Beer is Biotech Part 4
The recent debacle related to tainted pharmaceutical ingredients notwithstanding, China has the potential to become a major power in biotechnology and I predict that it will, barring some political-economic upheaval. It possesses the economic resources, the will and – recently - the brainpower and talent to make this come to fruition. Last May, the NY Times columnist, Thomas Friedman, lamented the exodus of high tech graduates returning to China after training in top American universities. He quipped that someone from the US Immigration and Naturalization Service should attend graduation ceremonies and staple green cards to the diplomas of these newly minted Ph.D.’s. I would advise angel investors to stand alongside the INS officials so they can present their business cards and contact information with instructions to “call me in a few years when you want to start your own company.” Along with scientists, Asians graduating from US business schools are also returning to their homeland, taking with them the know-how to start and run companies. I witnessed this firsthand while obtaining my MBA at Clark University several years ago. Most of the Asian MBA students were heading home following graduation. Two important factors need to improve dramatically before China can become a major worldwide biotech player and attract US investment: 1), intellectual property laws; and 2) more cooperative and transparent equivalents of the US FDA and SEC.
An article stated recently : “Faced with weak pipelines, poor R&D productivity, expiring patents, and public and regulatory pressure over safety, major pharmaceutical companies are turning to the biotech industry for innovation.” Is this true?
Absolutely! But it’s a situation that serves both parties well - a real symbiosis. M&A and in-licensing have surpassed IPO’s as the major exit strategy and funding mechanism for biotech companies. Medium and large pharma companies are turning to biotech [companies] to fill their dwindling pipelines and maintain profits. Big pharma is simply spreading its risk. Instead of expanding their own in-house R&D, they are letting their smaller brethren slog it out on their own, and suffer the same uncertainties and expense associated with the arduous drug discovery and development process.
The innovation accompanying these products is, for the most part, incidental. If the product acquired/licensed is sufficiently innovative to gain patent protection, then it’s innovative enough for the acquirer.
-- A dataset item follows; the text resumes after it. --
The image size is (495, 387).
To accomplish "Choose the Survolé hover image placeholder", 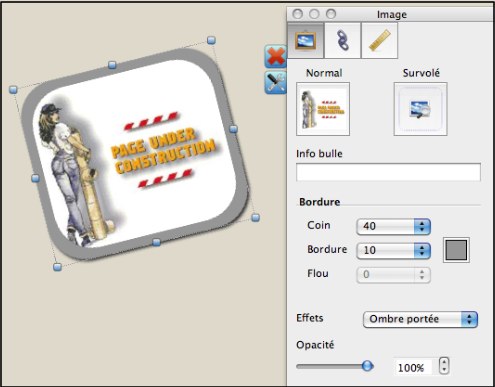I will (x=420, y=109).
M&A or marketing relationships are not always a match made in heaven, though. Take, for instance, the stormy marriage between Amgen and Johnson & Johnson, and their co-marketing arrangement for EPO. Disparate corporate cultures, along with disagreements over the contentious distinction between the two indications which determined whose marketed form of EPO was prescribed, contributed to this animus. This is not a rare event. Genentech and Schering-Plough also quarreled in court over interferon, which was originally developed and out-licensed by the former.